We conclude with the voice of Paulo, comrade of Habitação Hoje (Housing Today) of Porto INTERVIEW (ENGLISH)
Habitação Hoje is a political organisation that fights for the right to housing and that has recently created a tenants’ union as a legal tool to organise residents. Through public assemblies they try to collectivise individual housing problems, carrying out actions against evictions and attempting to organise rent strikes. One aspect he emphasised is the importance of intersectionality. Even though they have a specific focus of intervention and struggle, they recognise the importance of being present in and engaging with all conflicts, and of seeking, even in spaces such as the coalition, openings beyond the local level, where it is necessary to meet and organise against the “common enemy”.
Walking through Lisbon, we saw posters in the streets calling for the general strike in Portugal on 11 December, the first after 13 years. Paulo told us that the current right-wing government wants to approve a package of labour laws that would constitute an unprecedented attack on the working class, undermining the right to strike, making it easier for companies to fire workers, and generally worsening working conditions. A law that mirrors right-wing government attacks on social rights throughout Europe, as we are also experiencing in Italy. We asked what expectations existed for this date, and he pointed out the issue of people having lost the habit of striking. Thirteen years without practising this form of struggle at the national level leads to alienation among workers and to young generations who have never experienced such a mobilisation. However, we believe it is an important and significant development that, in the face of a structural and authoritarian plan to suppress rights, an appropriate response is emerging that might reactivate a society capable of demanding better living conditions.

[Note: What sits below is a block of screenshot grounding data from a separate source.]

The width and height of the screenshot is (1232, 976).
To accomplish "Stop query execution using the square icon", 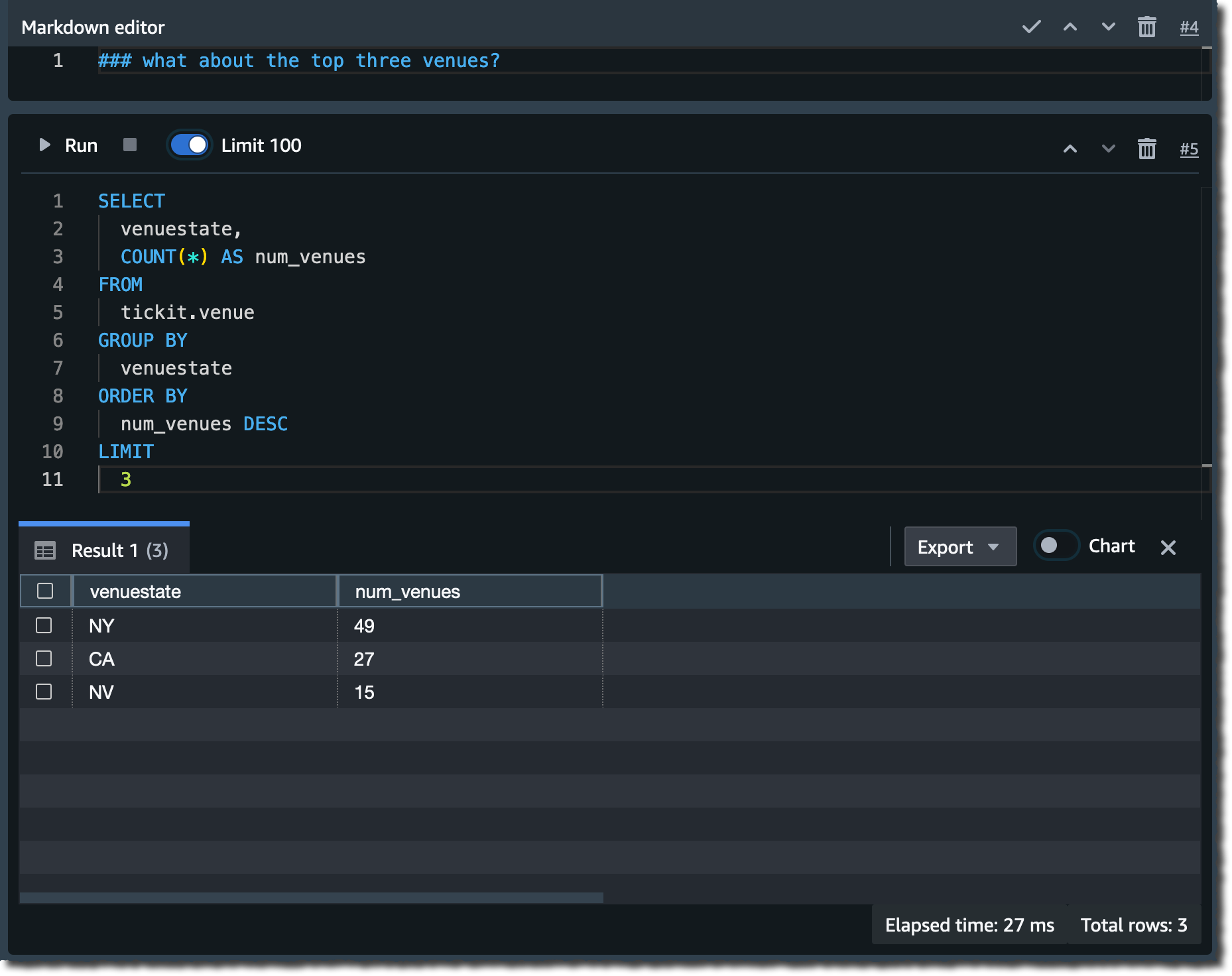I will coord(129,145).
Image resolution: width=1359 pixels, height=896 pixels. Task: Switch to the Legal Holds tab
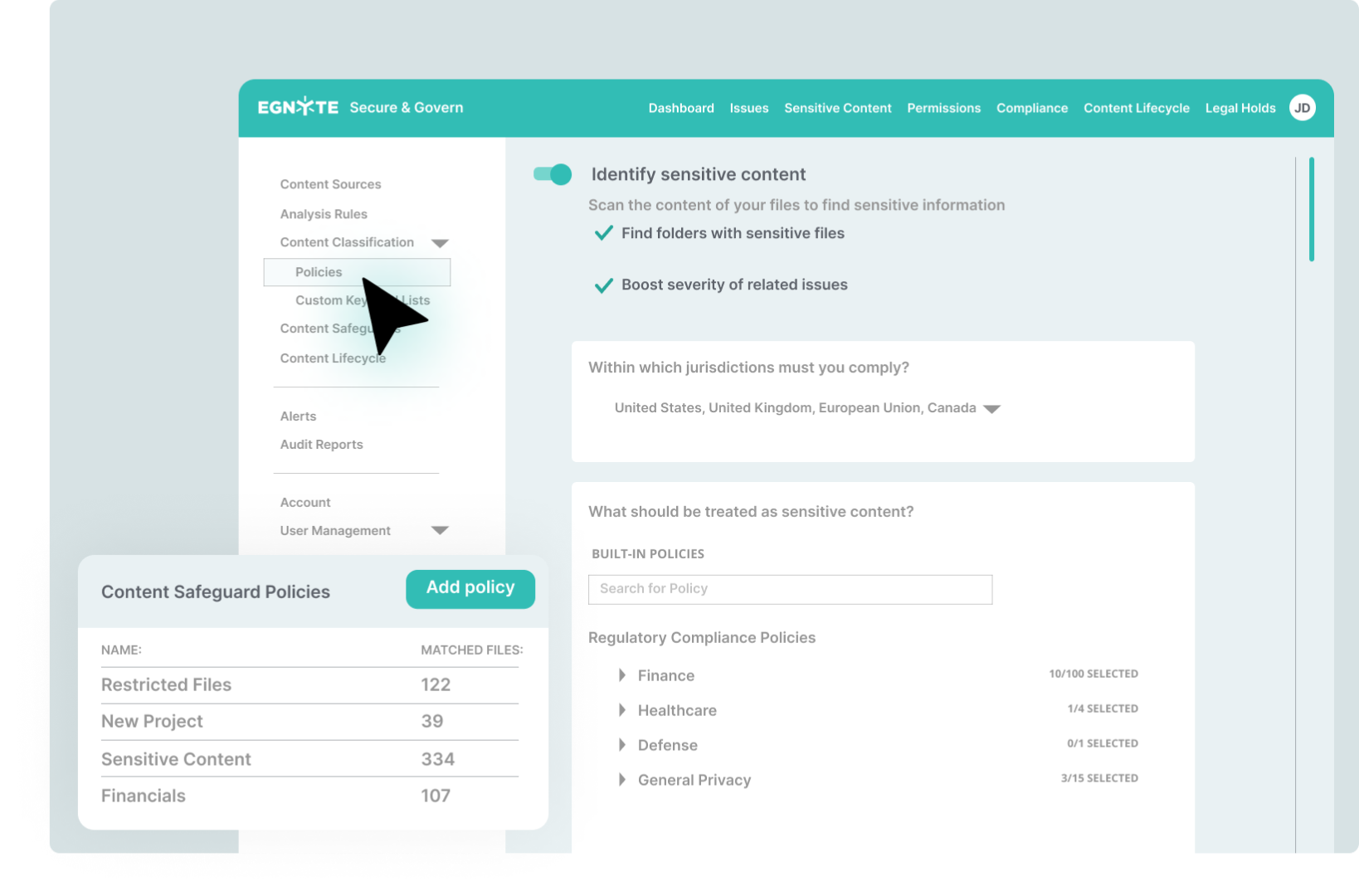(x=1240, y=108)
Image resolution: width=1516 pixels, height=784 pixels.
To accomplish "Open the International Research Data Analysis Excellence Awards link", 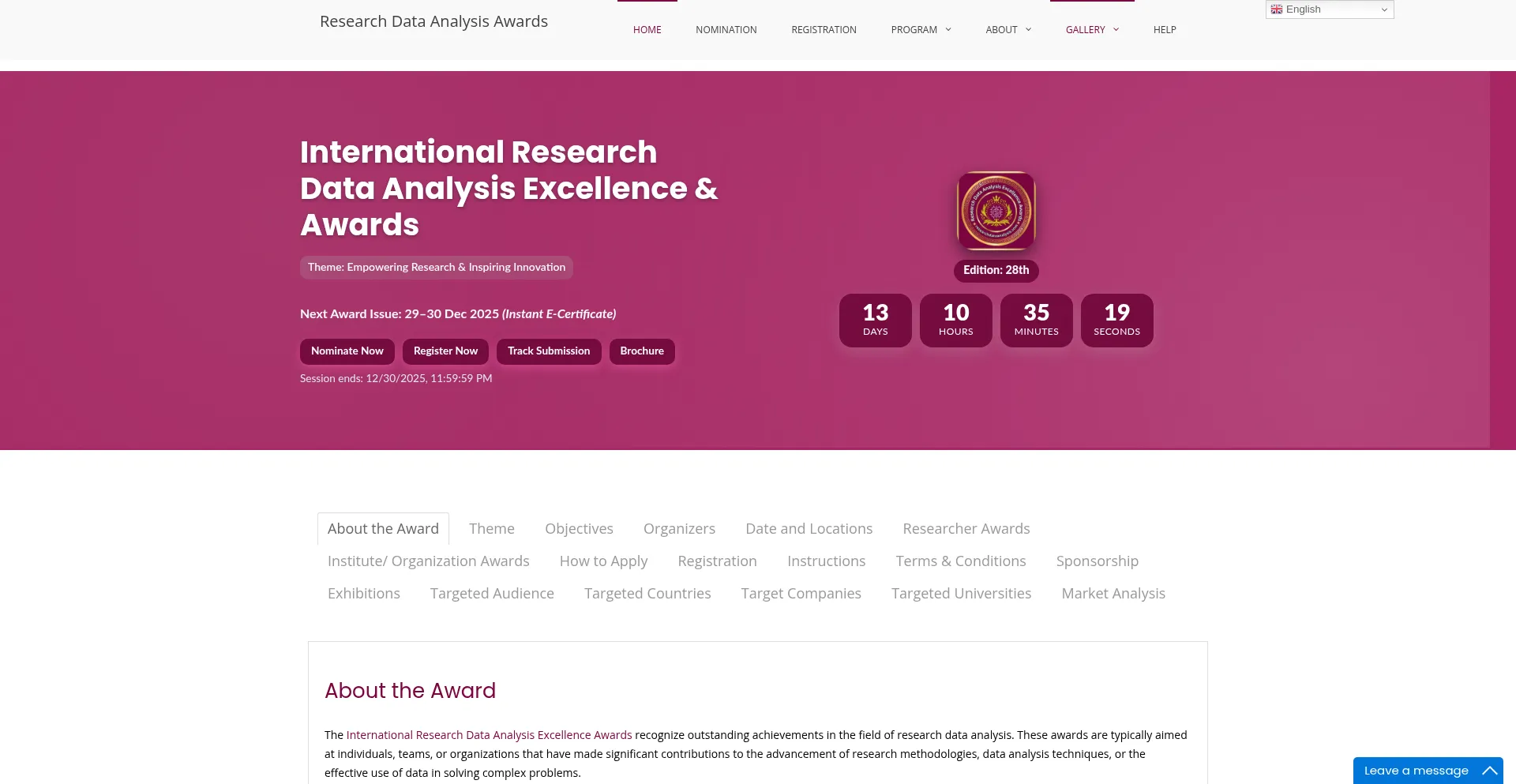I will coord(489,734).
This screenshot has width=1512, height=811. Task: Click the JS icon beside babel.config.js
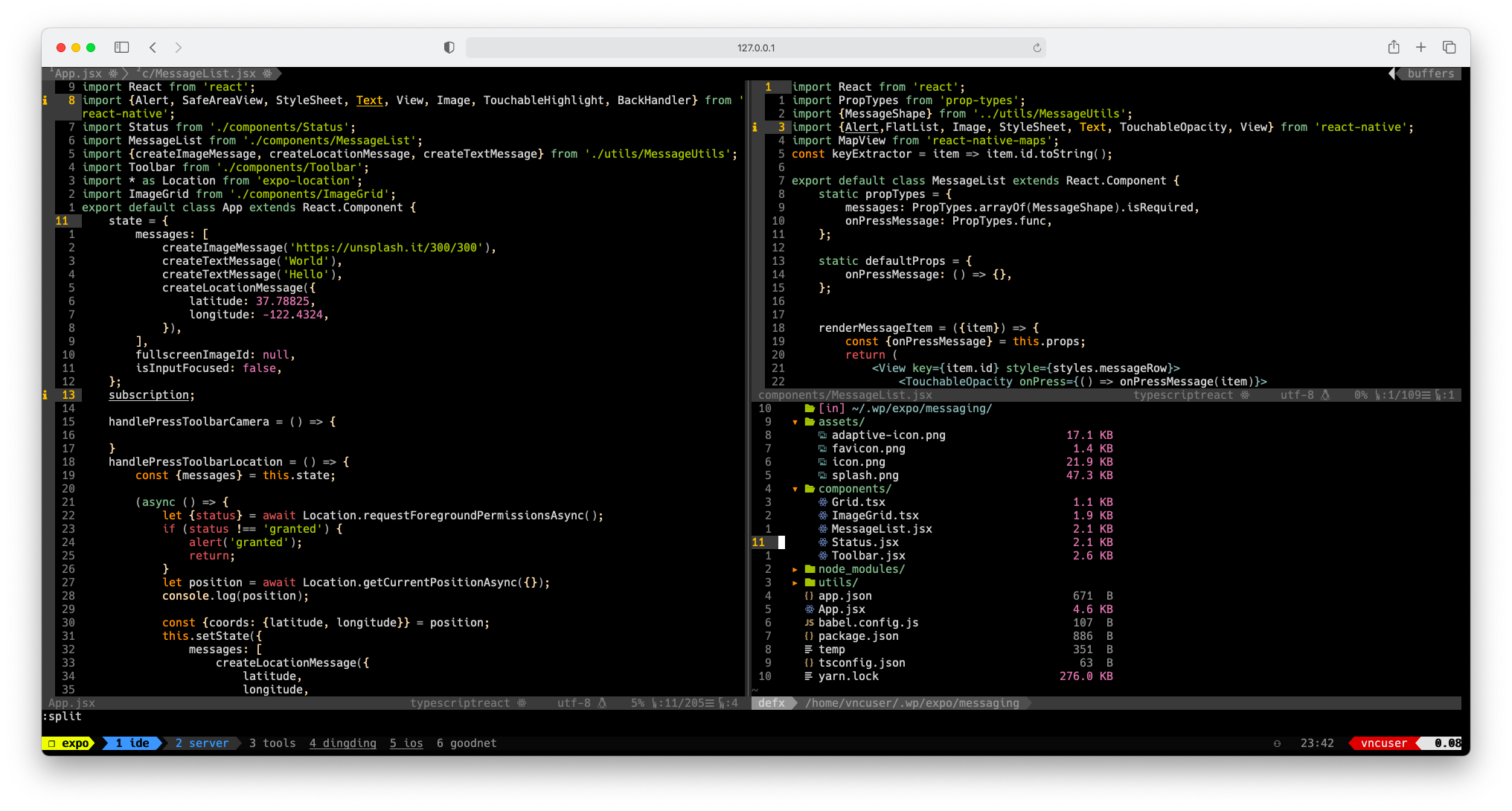click(809, 623)
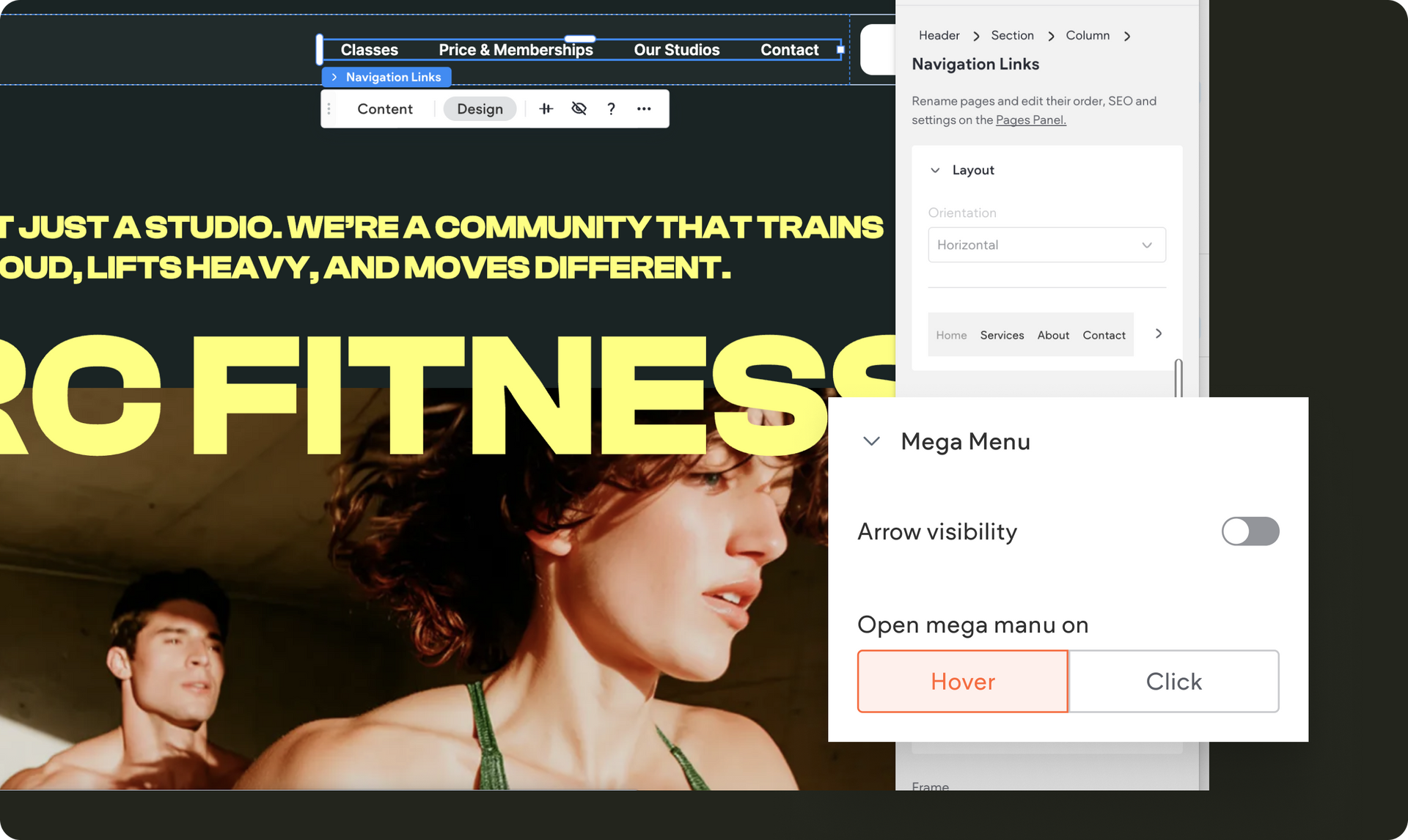This screenshot has width=1408, height=840.
Task: Click next arrow beside menu layout preview
Action: click(x=1159, y=334)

Based on these insights, we believe that the strike, as experienced in Italy last autumn and in other European countries, such as Belgium, must once again become a practised, convergent, and effective tool of struggle, capable of challenging the nodes of power, going beyond more traditional forms, and crossing national borders. As in imagining, for housing struggles, a European rent strike against the owners of the cities, which sets the perspective of confederating rebel cities in Europe.
To conclude, the trip to Lisbon by the Municipi Sociali of Bologna and ORDA was useful above all to begin to get to know different organisations, make new contacts, and start a comparison among European cities that is indispensable for us. This is not the time to withdraw into national spaces where Trump, Musk, Meloni, and Orbán want to confine us, but rather the time to look toward a spring of struggle that begins in the cities.
questions remain for us: how can we circulate more effectively the proposal of an urban democratic confederalism? How can we strengthen the tools we have in the territories, whether trade-union or social in nature, within a commonly defined political project? How can we effectively combat rent extraction in our cities and fight more vigorously for both direct and indirect wages?

These are all questions that will bring us closer to the next meeting of the European Action Coalition, but above all that encourage us to struggle with greater determination in our own home.